*Por: Lic. María de Guadalupe Ioppolo González

Resulta muy sencillo que las actividades que se desempeñan diariamente se conviertan en rutina y poco a poco se realicen de manera automática, pero ¿qué sucede cuando eres docente? Dicha labor conlleva mucho más allá de estar delante de un grupo de individuos y transmitirles conocimientos que se desea absorban casi como esponjas.

Ser profesor en nivel medio superior implica ser consciente de que muchas veces el contenido de la materia resulta ser lo último dentro de las prioridades de un adolescente; sin embargo, el compromiso que se tiene al aceptar el reto implica recordar que cada miembro en el salón es una persona y como tal, tiene un contexto.

En el caso del profesor, al ser un adulto, se espera que al menos por una hora que está frente a grupo, pueda dejar de lado su vida personal, pero ¿siempre es posible? ¿Qué sucede cuando se tiene una situación que nos rebasa y es difícil dejar de pensar en ella? Si bien, cada persona es distinta y su inteligencia emocional puede o no estar totalmente desarrollada, es agradable cuando alguien con quien se convive de manera cotidiana en una relación académica se percata de que algo no está bien y pregunta el motivo. En este momento, debe entrar en el juego la prudencia, pues a pesar de que el gesto de empatía es en ocasiones lo que se necesita, el rol del maestro en la vida del alumno no es de amigos, sino de guía y formador.

El otro lado de la moneda implica conocer al estudiante como persona completa, saber sus gustos e intereses y hasta cierto punto, entender su entorno. Con ello no me refiero a entrometerse en su vida personal, pero sí a ser observadores de su comportamiento, ya que en muchas ocasiones hay cambios significativos en su vida que afectan su manera de relacionarse o incluso, su rendimiento académico, quedando este en último lugar.

Interesarse por la persona y no solamente por la máquina reproductora de conocimiento es favorable para el proceso de enseñanza – aprendizaje, pues así, puede lograrse que la información con la que se desea alimentar la mente tenga sentido dentro de la realidad del disiente y no quede únicamente en teoría o como un vago recuerdo.  Otra de las ventajas de ser empático con el alumnado es que se genera una relación de confianza en la que el o la joven se siente en la libertad de contar algo que lo agobia o que incluso no le ha contado a nadie más, lo que permite que el profesor pueda apoyarlo y guiarlo en su formación integral.

En la situación actual de contingencia en la que la educación se puede llevar a cabo a través de una pantalla, se debe tomar en cuenta que no se comparte un solo espacio como sucede en el salón de clases, sino que todos los involucrados en la dinámica conocen un poco de la privacidad de los hogares de los demás a través de los ruidos propios de una vida en comunidad o, si es el caso, por medio de la cámara.

A pesar de que la tecnología es una herramienta que ha favorecido el proceso de aprendizaje, no es infalible, pues en algún punto las fallas técnicas son parte de la clase.
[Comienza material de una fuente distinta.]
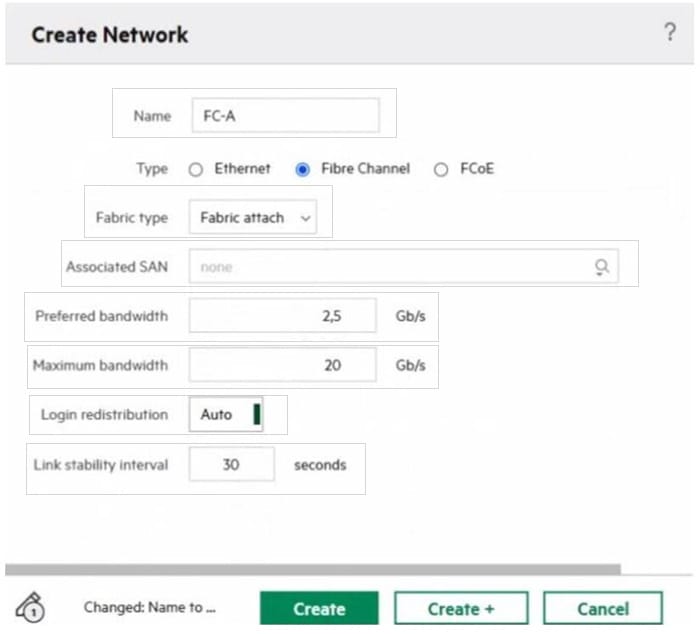Open the 'Changed: Name to ...' summary
The image size is (700, 634).
point(150,607)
Además, se debe agregar que el efecto emocional que ha traído consigo la pandemia ha afectado a cada persona de manera distinta y es posible que al no estar en contacto de manera presencial este detalle pase desapercibido, mas no por ello debe ser ignorado.

Si bien, lo anterior puede generar un cambio en la manera de relacionarse, al educar con empatía, independientemente de la modalidad, se forman personas mucho más comprometidas con su entorno y con realidades ajenas a la propia, teniendo como resultado un mundo en el que voltear la vista al otro, no implica verlo como un ente ajeno, sino como un ser humano.

La autora es profesora de la Universidad Iberoamericana Puebla.